CONSIGNES:
1. Recopiez fidèlement le passage de l'extrait sur l'humour chez les philosophes, depuis "On pourrait croire" jusqu'à "et de l’humour." inclus.
2. Condensez en deux phrases le paragraphe de l'extrait sur l'humour chez les philosophes qui commence par "Pourtant les philosophes", en conservant ses idées principales.
3. Poursuivez l'extrait sur l'humour chez les philosophes à partir de sa dernière phrase.

EXTRAIT DU DOCUMENT:
————————

On pourrait croire que pour les austères philosophes, l’humour n’est pas un sujet … sérieux. Et tout le monde se souvient que Le Nom de la Rose avait précisément, au coeur de son intrigue, un exemplaire d’un ouvrage réputé perdu d’Aristote consacré à l’humour et dont on voulait empêcher la lecture, l’ouvrage en question se portant à la défense du rire et de l’humour.

Pourtant les philosophes — ou du moins certains d’entre eux, il ne faut pas exagérer — se sont bel et bien penché avec intérêt, si ce n’est avec assiduité, sur l’humour. Ils ont ainsi développé diverses idées sur les raisons pour lesquelles nous rions et sur la signification de l’humour dans l’expérience humaine. Vaste sujet, sur lequel je ne m’attarderai pas ici.

————————

Lignes d'un jeu de données:
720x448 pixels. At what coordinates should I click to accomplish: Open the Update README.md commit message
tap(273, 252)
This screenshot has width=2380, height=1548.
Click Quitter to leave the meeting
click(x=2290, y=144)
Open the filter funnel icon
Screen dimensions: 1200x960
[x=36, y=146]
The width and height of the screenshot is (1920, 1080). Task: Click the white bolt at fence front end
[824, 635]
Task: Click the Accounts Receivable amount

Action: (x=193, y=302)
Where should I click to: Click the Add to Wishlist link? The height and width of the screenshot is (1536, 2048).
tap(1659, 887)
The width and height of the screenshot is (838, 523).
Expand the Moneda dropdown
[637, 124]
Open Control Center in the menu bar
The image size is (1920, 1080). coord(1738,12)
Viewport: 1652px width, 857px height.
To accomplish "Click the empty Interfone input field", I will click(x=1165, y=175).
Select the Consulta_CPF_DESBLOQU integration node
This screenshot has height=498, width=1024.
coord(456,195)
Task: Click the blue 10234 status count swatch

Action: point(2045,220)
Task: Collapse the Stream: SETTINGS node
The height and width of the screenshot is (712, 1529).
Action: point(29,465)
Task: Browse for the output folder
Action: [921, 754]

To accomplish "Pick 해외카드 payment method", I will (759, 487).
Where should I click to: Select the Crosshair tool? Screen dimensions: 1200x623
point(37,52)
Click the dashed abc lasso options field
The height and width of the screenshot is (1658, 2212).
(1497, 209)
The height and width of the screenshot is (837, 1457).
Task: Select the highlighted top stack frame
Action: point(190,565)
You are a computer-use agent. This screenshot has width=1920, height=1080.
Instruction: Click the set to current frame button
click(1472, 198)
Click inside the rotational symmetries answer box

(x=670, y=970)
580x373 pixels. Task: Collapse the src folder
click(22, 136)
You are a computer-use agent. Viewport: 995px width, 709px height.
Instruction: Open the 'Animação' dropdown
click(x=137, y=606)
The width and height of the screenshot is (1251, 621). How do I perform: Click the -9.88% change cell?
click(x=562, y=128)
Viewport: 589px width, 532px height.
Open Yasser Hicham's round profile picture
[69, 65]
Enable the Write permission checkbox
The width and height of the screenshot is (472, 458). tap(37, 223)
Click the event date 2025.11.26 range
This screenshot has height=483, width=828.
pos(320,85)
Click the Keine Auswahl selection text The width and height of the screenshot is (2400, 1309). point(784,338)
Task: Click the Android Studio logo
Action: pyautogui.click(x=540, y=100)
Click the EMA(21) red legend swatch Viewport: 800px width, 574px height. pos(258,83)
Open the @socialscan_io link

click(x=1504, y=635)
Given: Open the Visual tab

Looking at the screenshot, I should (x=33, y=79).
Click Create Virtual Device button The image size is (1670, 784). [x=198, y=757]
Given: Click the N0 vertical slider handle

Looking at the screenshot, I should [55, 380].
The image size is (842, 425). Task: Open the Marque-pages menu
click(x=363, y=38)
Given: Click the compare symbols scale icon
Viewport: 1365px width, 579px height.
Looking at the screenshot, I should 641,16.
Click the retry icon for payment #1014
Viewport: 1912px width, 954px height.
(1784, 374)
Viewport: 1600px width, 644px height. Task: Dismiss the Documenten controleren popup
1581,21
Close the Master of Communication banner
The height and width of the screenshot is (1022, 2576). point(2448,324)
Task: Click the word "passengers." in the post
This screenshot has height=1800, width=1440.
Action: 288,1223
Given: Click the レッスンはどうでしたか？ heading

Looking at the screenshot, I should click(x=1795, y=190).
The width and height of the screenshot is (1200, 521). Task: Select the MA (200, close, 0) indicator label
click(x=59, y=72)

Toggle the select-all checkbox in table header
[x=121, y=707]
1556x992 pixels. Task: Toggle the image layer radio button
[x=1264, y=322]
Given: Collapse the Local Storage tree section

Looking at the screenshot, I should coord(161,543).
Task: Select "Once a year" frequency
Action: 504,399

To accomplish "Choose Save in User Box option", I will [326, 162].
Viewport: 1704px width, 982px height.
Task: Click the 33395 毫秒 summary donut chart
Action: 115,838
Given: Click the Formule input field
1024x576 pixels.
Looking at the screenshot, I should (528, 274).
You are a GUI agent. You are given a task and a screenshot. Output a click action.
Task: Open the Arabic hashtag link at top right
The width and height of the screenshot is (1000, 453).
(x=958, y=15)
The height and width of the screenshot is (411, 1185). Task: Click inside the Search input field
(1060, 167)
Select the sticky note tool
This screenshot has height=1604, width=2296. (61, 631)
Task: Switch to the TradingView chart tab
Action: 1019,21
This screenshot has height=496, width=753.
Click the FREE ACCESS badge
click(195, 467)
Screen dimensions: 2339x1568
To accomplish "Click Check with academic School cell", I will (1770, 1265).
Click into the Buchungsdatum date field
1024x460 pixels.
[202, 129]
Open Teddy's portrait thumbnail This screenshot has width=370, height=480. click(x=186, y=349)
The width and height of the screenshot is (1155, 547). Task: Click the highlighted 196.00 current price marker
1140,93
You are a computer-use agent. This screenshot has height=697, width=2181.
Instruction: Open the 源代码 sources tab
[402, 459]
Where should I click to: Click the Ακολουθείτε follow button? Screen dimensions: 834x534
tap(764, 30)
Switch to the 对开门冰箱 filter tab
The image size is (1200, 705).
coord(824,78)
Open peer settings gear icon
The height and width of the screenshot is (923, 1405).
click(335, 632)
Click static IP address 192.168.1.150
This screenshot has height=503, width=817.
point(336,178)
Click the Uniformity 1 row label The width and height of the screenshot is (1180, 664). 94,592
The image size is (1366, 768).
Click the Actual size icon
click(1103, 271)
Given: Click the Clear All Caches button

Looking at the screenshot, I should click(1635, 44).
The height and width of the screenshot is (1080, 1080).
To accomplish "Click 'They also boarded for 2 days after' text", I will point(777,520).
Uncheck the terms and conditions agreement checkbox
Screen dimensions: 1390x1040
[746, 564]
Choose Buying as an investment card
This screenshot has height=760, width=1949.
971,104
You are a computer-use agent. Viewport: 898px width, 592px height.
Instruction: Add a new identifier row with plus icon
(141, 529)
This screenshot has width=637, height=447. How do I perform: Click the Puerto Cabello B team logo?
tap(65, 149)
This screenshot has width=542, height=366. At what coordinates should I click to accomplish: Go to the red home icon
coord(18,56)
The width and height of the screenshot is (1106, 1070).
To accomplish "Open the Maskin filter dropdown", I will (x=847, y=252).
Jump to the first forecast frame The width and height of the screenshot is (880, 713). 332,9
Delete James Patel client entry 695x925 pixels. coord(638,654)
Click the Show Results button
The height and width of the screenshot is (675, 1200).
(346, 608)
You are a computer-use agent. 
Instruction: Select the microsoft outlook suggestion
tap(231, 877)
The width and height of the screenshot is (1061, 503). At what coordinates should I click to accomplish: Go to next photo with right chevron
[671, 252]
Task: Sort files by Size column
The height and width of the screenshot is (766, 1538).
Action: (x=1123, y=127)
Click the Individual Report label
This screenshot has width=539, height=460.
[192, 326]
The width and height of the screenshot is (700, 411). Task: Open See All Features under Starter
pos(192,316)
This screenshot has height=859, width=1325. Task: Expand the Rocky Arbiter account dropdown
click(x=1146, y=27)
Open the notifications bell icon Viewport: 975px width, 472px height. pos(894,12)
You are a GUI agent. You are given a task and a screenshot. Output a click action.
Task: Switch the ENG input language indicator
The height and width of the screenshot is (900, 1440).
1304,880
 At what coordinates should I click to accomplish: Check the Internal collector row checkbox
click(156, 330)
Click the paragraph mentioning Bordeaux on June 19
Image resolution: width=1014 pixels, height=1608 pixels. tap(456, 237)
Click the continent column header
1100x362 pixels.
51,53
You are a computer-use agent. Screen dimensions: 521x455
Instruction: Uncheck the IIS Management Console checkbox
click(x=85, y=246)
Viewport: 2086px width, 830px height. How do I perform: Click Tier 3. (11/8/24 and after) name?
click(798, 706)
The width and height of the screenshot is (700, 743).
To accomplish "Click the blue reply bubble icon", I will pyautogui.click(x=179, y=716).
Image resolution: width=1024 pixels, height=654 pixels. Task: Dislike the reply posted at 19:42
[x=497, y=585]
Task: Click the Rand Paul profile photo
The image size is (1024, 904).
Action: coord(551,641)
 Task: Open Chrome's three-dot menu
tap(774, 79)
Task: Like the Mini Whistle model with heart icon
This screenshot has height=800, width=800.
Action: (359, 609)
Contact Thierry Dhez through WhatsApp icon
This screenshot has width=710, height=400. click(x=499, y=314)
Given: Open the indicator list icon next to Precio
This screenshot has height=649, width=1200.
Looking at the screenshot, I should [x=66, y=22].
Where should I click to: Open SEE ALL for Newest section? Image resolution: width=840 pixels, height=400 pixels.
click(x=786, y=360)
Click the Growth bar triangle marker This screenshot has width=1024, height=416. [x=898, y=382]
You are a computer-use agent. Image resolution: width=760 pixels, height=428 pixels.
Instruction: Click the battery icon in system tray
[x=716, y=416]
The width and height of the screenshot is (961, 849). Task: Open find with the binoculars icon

————————

RÉPONSES:
1.
On pourrait croire que pour les austères philosophes, l’humour n’est pas un sujet … sérieux. Et tout le monde se souvient que Le Nom de la Rose avait précisément, au coeur de son intrigue, un exemplaire d’un ouvrage réputé perdu d’Aristote consacré à l’humour et dont on voulait empêcher la lecture, l’ouvrage en question se portant à la défense du rire et de l’humour.

2. Certains philosophes se sont réellement penchés sur l'humour, avec intérêt sinon avec assiduité. Ils ont développé diverses idées sur les raisons pour lesquelles nous rions et sur la signification de l'humour dans l'expérience humaine, un vaste sujet.

3.
Mais récemment, et cela ne s’était encore jamais vu, deux philosophes américains ont publié un  (puis un autre…) ouvrage de vulgarisation de la philosophie entièrement composé … de blagues!

Le livre, appelé Platon et son ornithorynque entrent dans un bar, se divise en sections classiques et selon les diverses branches de la philosophie (logique, éthique, philosophie politique, etc.): mais tous les concepts epxosés sont présentés à travers une blague. Intéressant dispositif pédagogique et mnémotechnique s’il en est!

C’est à cet ouvrage que je pensais en lisant Le petit livre bleu, d’Yvon Deschmaps.

Le livre se compose d’extraits de monologues et de bons mots de Deschamps, ventilés en sujets. Mais bon nombre d’entre ces extraits auraient pu aussi bien être présentés selon les concepts ou thèses philosophiques qu’ils illustrent — on les aurait alors appelé des aphorismes, pour faire plus sérieux!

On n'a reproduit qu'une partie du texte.